11.1 DISCLAIMER OF INDIRECT DAMAGES: IN NO EVENT SHALL EITHER PARTY, OR ITS AFFILIATES OR ITS LICENSORS BE LIABLE UNDER ANY LEGAL THEORY FOR ANY CONSEQUENTIAL, INCIDENTAL, SPECIAL, INDIRECT, PUNITIVE OR EXEMPLARY DAMAGES, INCLUDING WITHOUT LIMITATION LOST PROFITS, LOSS OF USE, BUSINESS INTERRUPTIONS, REVENUE, GOODWILL, PRODUCTION, ANTICIPATED SAVINGS, OR COSTS OF PROCUREMENT OF SUBSTITUTE GOODS OR SERVICES, IN CONNECTION WITH OR ARISING OUT OF THE PERFORMANCE OF OR FAILURE TO PERFORM THIS AGREEMENT (INCLUDING ANY CLAIM ATTRIBUTABLE TO ERRORS, OMISSIONS, OR OTHER INACCURACIES IN OR DESTRUCTIVE PROPERTIES OF THE SOLUTION), WHETHER ALLEGED AS A BREACH OF CONTRACT OR TORTIOUS CONDUCT, INCLUDING NEGLIGENCE, EVEN OF A PARTY HAS BEEN ADVISED OF THE POSSIBILITY OF SUCH DAMAGES.

11.2 LIMITATION OF LIABILITY: EXCEPT FOR CUSTOMER’S INDEMNIFICATION OBLIGATIONS, NEITHER PARTY’S (OR ITS AFFILIATES’) AGGREGATE AND CUMULATIVE LIABILITY ARISING FROM OR RELATING TO THIS AGREEMENT, WHETHER IN CONTRACT, TORT, STATUTE OR OTHERWISE WILL EXCEED THE AMOUNTS PAID OR OWED TO RG BY CUSTOMER IN THE AGGREGATE DURING THE TWELVE (12) MONTHS IMMEDIATELY PRECEDING THE FIRST EVENT GIVING RISE TO LIABILITY. NOTHING IN THIS AGREEMENT IS INTENDED TO EXCLUDE OR LIMIT EITHER PARTY’S LIABILITY FOR DEATH, PERSONAL INJURY, OR PROPERTY DAMAGE CAUSED BY NEGLIGENCE, OR FOR FRAUD. NOTHING IN THIS SECTION WILL LIMIT THE FEES OWED BY CUSTOMER UNDER THIS AGREEMENT FOR THE SERVICE OR PROFESSIONAL SERVICES, OR FOR VIOLATING CUSTOMER’S OBLIGATIONS IN SECTION 4 AND 5. THE PARTIES ACKNOWLEDGE THAT THE FEES PAID PURSUANT TO THIS AGREEMENT REFLECT THE ALLOCATION OF RISK SET FORTH IN THIS AGREEMENT, AND THAT RG WOULD NOT ENTER INTO THIS AGREEMENT WITHOUT THESE LIMITATIONS ON ITS LIABILITY.

12. TERM AND TERMINATION

12.1 Subscription Term: The Subscription Term begins on the Subscription Start Date and remains in effect for the Subscription Term as specified on the applicable Service Order.

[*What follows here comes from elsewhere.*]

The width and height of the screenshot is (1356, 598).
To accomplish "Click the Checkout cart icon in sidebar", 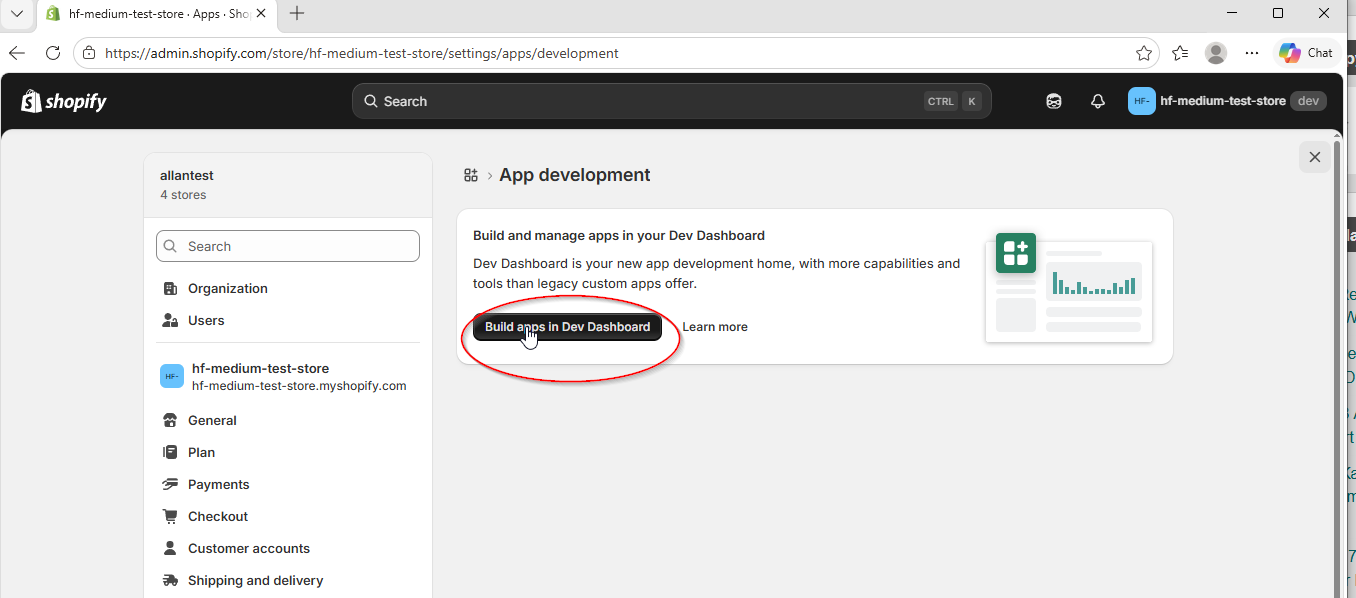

At the end of the Subscription Term, the Subscription will automatically renew for additional Subscription Terms equal to the expiring Subscription Term, unless either party notifies the other of its intent not to renew such Subscription at least thirty (30) days before the expiration of the then-current Subscription Term. Non-renewal notice must be provided by email to billing@resonanzgroup.com or to the notice address specified in Section 13.

12.2 Effective Date and Term: This Agreement commences on the Effective Date and shall remain in effect until terminated by either Party in accordance with the terms of the Agreement (the “Term”).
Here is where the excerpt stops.